Friday, November 11, 2011

New York Magazine: Just Kids

What an article, this is. I highly recommend it! It talks about the writers' club of David Foster Wallace (Infinite Jest), Jeffrey Euginides (The Virgin Suicides, Middlesex), and Jonathan Franzen (The Corrections).





Some quotes that capture the article's main topic--the peculiar relationship between Wallace and Franzen.
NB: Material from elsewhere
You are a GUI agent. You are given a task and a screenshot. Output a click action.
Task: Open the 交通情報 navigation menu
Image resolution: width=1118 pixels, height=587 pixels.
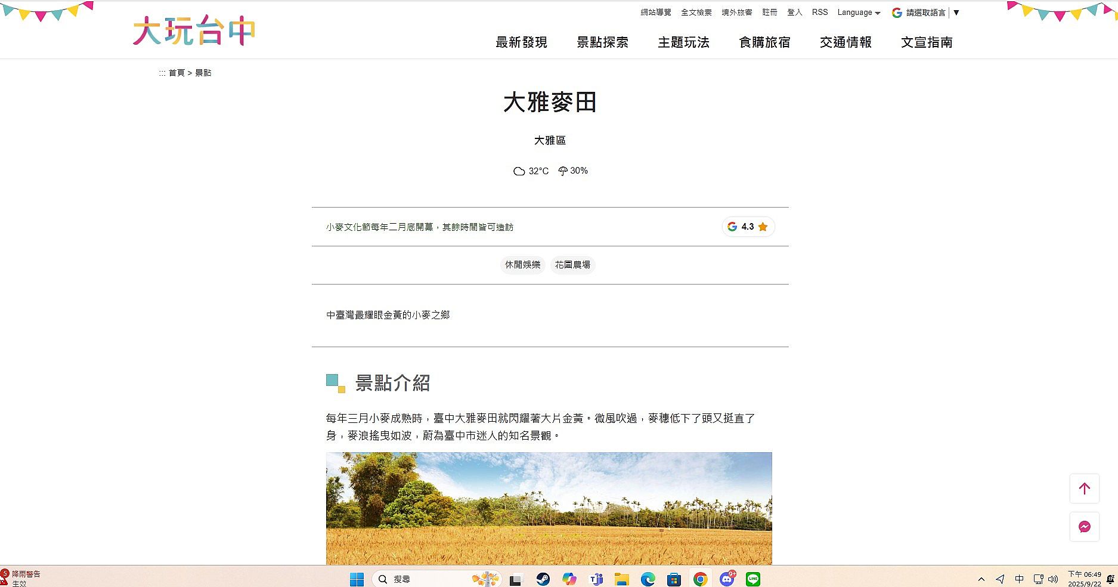846,42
Franzen sat down and channeled his anger over his close friend [Wallace's] death into a fourteen-month sprint to write his sprawling 2010 novel, Freedom, which features a character with a likeness to Wallace. He also published a raw and searching New Yorker essay on their complicated friendship. “The depressed person then killed himself, in a way calculated to inflict maximum pain on those he loved most, and we who loved him were left feeling angry and betrayed,” Franzen wrote. “Betrayed not merely by the failure of our investment of love but by the way in which his suicide took the person away from us and made him into a very public legend.”


[Franzen and Wallace's] relationship was beginning to bear some resemblance to the competitive friendship at the center of Freedom, with Richard Katz in a Wallace-like role: “And the eternally tormenting question for Walter … was whether Richard was the little brother or the big brother, the f**kup or the hero, the beloved damaged friend or the dangerous rival.”